[BEGIN RECORDS PROVIDED]
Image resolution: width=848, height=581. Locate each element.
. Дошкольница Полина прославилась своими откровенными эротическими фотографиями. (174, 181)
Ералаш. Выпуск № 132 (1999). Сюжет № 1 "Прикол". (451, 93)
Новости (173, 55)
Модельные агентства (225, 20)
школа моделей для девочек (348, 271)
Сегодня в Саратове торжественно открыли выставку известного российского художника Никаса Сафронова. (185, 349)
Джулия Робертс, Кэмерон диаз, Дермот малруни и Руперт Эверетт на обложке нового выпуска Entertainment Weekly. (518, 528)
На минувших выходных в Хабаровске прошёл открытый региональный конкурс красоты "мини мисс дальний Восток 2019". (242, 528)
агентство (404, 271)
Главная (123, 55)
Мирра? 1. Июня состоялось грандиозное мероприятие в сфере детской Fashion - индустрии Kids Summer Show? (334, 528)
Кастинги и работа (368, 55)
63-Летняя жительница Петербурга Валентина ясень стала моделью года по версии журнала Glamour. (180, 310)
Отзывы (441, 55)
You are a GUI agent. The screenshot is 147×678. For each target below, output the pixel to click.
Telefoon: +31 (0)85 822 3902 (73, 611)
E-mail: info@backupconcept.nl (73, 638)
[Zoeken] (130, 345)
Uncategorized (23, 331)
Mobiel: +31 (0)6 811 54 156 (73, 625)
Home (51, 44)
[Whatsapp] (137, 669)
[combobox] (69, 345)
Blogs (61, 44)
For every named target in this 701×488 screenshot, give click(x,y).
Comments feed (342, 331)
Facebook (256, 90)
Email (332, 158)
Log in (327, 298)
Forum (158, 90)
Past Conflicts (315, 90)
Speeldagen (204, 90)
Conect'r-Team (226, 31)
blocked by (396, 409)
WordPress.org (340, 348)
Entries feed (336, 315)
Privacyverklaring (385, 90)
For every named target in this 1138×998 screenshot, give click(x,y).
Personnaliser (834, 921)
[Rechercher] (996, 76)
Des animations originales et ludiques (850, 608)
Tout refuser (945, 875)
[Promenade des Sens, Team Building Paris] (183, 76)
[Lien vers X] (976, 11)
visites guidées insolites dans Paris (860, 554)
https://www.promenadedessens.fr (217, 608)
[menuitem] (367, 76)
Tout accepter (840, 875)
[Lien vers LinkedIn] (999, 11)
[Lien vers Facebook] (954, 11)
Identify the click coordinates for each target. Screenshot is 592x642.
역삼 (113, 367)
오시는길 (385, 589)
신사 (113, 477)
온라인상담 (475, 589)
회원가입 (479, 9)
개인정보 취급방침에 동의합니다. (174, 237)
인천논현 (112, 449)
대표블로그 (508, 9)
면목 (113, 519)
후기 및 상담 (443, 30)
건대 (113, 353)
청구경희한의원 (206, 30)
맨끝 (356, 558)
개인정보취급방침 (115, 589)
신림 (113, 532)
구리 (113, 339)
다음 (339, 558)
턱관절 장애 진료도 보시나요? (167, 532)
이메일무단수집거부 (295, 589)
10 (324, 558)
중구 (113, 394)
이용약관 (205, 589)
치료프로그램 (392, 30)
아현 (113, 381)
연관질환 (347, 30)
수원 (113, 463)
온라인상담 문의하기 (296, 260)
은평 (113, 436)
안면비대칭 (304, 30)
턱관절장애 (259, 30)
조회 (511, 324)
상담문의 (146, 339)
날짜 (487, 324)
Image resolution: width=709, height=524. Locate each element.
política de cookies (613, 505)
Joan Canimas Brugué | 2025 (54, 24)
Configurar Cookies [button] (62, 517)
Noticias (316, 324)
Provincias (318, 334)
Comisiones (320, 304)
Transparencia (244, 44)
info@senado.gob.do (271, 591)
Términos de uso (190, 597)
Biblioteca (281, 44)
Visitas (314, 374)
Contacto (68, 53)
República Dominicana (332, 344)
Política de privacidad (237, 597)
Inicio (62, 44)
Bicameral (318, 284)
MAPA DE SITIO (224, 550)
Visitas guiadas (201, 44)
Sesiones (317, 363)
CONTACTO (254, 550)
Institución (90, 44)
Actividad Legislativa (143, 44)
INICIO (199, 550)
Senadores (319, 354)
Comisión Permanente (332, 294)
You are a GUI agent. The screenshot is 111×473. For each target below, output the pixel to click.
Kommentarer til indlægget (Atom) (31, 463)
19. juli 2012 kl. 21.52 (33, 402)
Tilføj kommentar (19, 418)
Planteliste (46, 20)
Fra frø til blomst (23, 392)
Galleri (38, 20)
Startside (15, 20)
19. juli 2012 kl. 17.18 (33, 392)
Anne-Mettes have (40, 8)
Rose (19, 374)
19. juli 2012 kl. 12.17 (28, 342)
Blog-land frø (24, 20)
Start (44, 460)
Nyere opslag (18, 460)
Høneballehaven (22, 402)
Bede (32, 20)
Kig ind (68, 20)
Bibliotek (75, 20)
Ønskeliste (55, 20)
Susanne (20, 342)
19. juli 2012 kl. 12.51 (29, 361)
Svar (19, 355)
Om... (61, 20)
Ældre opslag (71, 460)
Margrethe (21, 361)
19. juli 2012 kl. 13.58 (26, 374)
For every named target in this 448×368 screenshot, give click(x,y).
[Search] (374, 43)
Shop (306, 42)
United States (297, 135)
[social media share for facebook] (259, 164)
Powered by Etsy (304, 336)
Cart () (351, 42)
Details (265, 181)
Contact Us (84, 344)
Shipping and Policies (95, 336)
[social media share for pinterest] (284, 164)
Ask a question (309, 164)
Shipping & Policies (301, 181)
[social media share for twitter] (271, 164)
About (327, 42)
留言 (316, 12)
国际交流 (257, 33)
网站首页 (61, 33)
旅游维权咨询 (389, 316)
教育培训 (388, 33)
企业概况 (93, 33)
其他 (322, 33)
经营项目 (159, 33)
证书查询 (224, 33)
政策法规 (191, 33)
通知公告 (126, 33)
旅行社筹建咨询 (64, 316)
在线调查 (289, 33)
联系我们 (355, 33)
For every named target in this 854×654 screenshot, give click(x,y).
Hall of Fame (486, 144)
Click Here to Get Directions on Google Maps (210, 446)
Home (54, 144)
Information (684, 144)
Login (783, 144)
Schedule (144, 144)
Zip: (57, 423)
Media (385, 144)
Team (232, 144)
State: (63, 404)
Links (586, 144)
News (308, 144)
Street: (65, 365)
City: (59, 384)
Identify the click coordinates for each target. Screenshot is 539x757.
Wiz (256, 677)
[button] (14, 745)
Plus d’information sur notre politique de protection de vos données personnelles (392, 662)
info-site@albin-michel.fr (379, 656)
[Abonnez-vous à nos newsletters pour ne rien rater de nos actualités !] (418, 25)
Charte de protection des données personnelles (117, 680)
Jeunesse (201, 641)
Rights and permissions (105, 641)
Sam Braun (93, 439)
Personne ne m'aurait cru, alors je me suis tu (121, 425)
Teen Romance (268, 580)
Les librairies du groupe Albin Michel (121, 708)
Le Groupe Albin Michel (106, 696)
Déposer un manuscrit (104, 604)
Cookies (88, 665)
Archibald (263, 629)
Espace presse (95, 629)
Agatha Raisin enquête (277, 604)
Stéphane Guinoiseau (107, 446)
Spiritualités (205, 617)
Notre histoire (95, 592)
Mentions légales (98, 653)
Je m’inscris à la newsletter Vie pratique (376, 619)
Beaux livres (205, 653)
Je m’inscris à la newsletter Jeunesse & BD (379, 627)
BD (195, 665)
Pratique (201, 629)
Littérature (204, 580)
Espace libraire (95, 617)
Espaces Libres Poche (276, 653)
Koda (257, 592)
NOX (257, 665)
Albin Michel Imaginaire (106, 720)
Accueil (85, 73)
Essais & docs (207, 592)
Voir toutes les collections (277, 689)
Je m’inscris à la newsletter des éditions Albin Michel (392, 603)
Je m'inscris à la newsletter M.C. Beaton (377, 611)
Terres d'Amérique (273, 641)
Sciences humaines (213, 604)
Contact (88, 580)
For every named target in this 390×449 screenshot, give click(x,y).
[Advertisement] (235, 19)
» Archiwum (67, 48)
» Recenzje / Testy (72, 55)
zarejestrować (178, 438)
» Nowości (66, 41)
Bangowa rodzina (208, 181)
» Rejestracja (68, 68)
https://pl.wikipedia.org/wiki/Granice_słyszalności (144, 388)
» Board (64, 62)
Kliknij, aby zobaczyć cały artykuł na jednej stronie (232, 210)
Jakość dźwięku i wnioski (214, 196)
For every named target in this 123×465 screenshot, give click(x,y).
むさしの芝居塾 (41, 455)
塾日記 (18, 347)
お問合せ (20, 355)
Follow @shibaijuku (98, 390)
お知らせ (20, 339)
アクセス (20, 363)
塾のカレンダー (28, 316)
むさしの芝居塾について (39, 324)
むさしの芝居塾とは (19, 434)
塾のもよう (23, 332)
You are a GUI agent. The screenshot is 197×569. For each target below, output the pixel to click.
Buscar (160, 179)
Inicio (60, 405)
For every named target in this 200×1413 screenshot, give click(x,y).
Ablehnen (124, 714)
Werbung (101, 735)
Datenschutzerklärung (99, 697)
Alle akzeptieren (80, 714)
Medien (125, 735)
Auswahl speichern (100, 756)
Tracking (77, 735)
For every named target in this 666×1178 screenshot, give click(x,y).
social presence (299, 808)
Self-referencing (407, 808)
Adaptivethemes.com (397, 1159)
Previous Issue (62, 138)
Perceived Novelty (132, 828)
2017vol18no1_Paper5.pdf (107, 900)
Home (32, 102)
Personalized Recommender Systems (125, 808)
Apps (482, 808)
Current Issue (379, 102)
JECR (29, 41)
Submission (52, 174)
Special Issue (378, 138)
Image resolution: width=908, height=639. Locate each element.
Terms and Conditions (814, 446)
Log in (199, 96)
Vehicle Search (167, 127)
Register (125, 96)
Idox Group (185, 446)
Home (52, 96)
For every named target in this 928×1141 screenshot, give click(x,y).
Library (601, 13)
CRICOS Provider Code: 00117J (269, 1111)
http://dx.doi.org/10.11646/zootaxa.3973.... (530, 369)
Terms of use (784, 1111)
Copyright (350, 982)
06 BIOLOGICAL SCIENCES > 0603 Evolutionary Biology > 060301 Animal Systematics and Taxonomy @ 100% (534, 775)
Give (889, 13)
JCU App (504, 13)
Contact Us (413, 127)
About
[END RECORDS PROVIDED]
* **DIRECTIVE**
Update the listing lines starting with the line with "https://pl.wikipedia.org/wiki/Granice_słyszalności (144, 388)" and going on through the line with "Tracking (77, 735)", changing "Ablehnen" to "Decline" and leaving everything else unchanged.

* **FULL SOLUTION**
https://pl.wikipedia.org/wiki/Granice_słyszalności (144, 388)
» Board (64, 62)
Kliknij, aby zobaczyć cały artykuł na jednej stronie (232, 210)
Jakość dźwięku i wnioski (214, 196)
For every named target in this 123×465 screenshot, give click(x,y).
むさしの芝居塾 (41, 455)
塾日記 (18, 347)
お問合せ (20, 355)
Follow @shibaijuku (98, 390)
お知らせ (20, 339)
アクセス (20, 363)
塾のカレンダー (28, 316)
むさしの芝居塾について (39, 324)
むさしの芝居塾とは (19, 434)
塾のもよう (23, 332)
You are a GUI agent. The screenshot is 197×569. For each target below, output the pixel to click.
Buscar (160, 179)
Inicio (60, 405)
For every named target in this 200×1413 screenshot, give click(x,y).
Decline (124, 714)
Werbung (101, 735)
Datenschutzerklärung (99, 697)
Alle akzeptieren (80, 714)
Medien (125, 735)
Auswahl speichern (100, 756)
Tracking (77, 735)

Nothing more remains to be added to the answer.